Hi, I'm India Walter and I am in the final year of my Bachelor of Arts/Bachelor of Commerce (Scholar’s Program) double degree, majoring in Economics and International Relations.

Transitioning from high school to university was an exciting process, as I was able to move into a flexible and independent environment where I could change my study options to suit my interests. Like many others, I’ve changed my mind a few times throughout my degree, but have been able to undertake study options which have helped me realise what I want to do in the future.


Finding my feet

I wasn’t particularly nervous when commencing at Monash, and I found that it didn’t take long to adapt to university life. While I still needed to seek help from friendly strangers and people I knew, I thrived off the independence that comes with being a Monash student. In saying this, though, there were a few areas within my degree that I wasn’t even aware of until I started, so it was handy to seek course advice early on to have a look at my options.

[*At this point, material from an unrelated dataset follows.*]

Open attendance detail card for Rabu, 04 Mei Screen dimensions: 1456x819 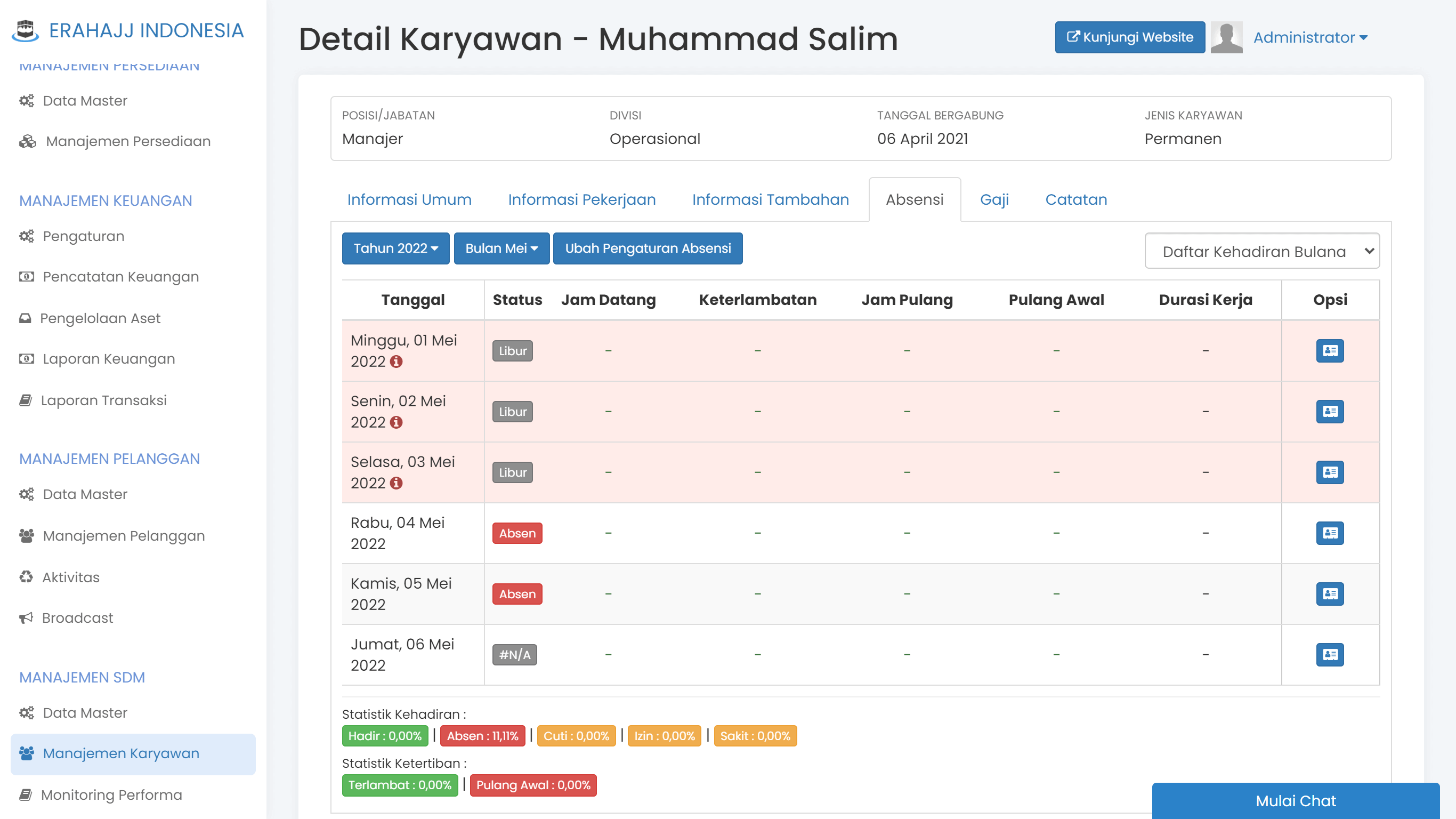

I learnt a few things during my appointment: I found out that I was eligible for a few different scholarship degrees, and I also learned that I was able to transfer into the course that was originally my top preference!

Chairs

Being a double degree student brings an added dimension to study that occupies a large amount of time, so I’ve had to be able to carefully balance university with other commitments in my life. Personally, I have found the best way to do this has been to categorise my time. When I’m studying, I try to focus all my attention on my work and I often avoid distractions by going to a library. Similarly, when I’m socialising with friends or if I’m at work, I will try to remove any thoughts about study. I also avoid over-committing myself, so that if something unexpected comes up I am able to accommodate it without having to stress (too much).

A future overseas

Probably the biggest thing I’ve learnt throughout my time at university is that of my desire to permanently live abroad once I’ve finished my degree.

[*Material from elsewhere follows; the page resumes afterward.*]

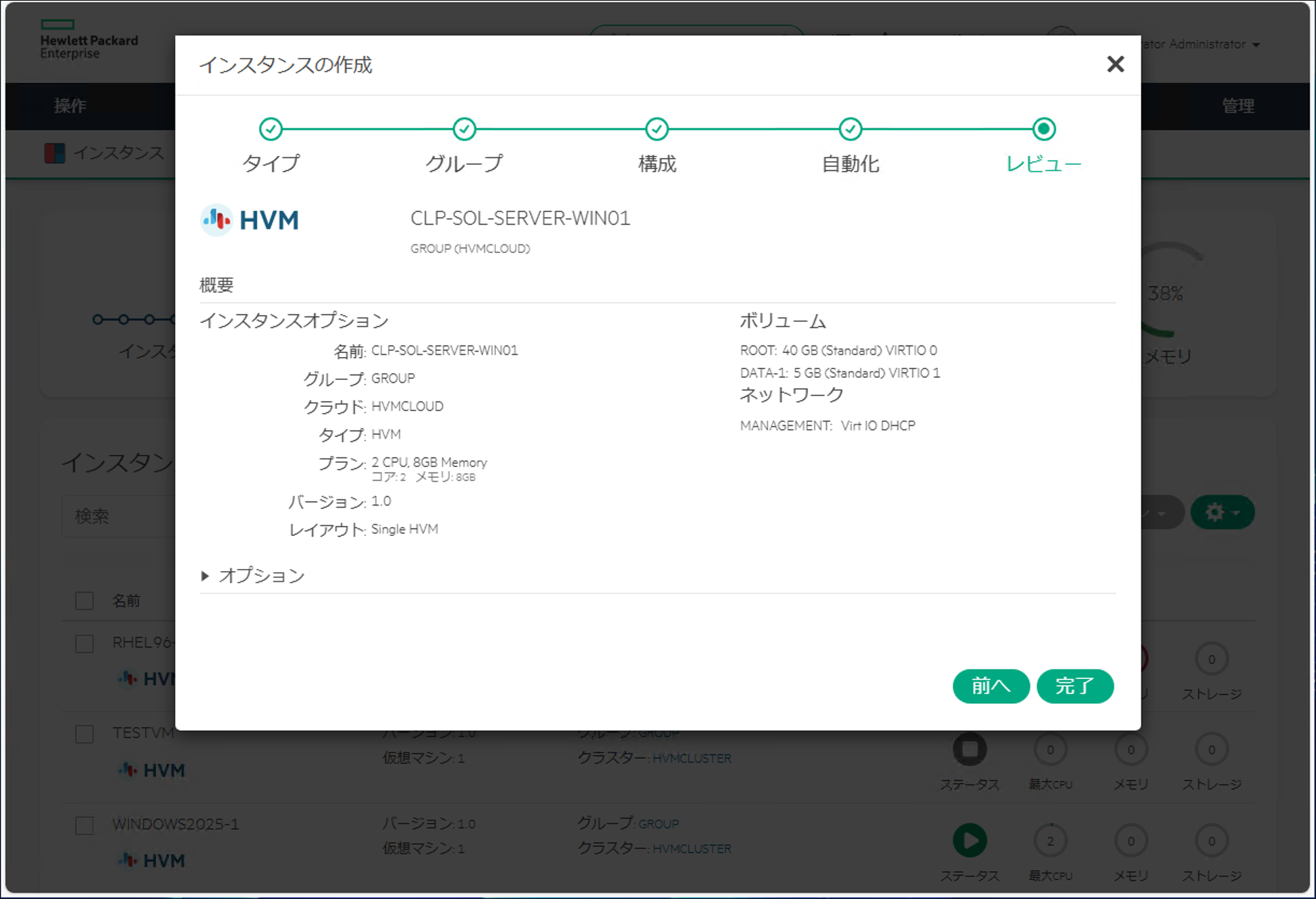Open the 管理 menu
Screen dimensions: 1316x899
tap(1239, 106)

I was given a wonderful opportunity to take my studies to France, where I undertook one semester at the Reims campus of Sciences Po Paris. Even though I always knew I was going to enjoy my time overseas, it surpassed all my expectations.

The campus itself was small in size and numbers, and walking into uni I found that I recognised most of the other students. This made it feel very tight-knit, and it was easy to get along with everyone. Everyday life, though, was completely different to what I was used to, so it did take some time to adjust. First of all, I found that the administration at Sciences Po were quite unorganised in comparison to Monash, so it was difficult to find enough information about unit selection. To help with unit selection, I remained in close contact with Monash staff who also guided me through.

amsterdam

Another thing that took some getting used to was taking double the amount of subjects that I normally take in a semester. Luckily, each subject only had a two-hour tutorial each week. But these tutorials also had strict attendance requirements, which meant that missing any more than two tutorials in any one subject would lead to an automatic fail grade. However, midway through the semester I hadn’t missed any classes, so my friend and I booked a week-long holiday to Amsterdam! The highlight of my time abroad was realising how easy and convenient travel was across Europe, and I was able to enjoy a three-month holiday after the semester to see most of the continent!

Finally, going on exchange made me realise that there are so many opportunities in Europe for commerce graduates. My degree will definitely give me an advantage when it comes to finding a job overseas, as it is internationally relevant and I have the added experience of abroad studies.

I absolutely loved living in Europe, and I hope I’ll have the chance to live there on a more permanent basis after I graduate.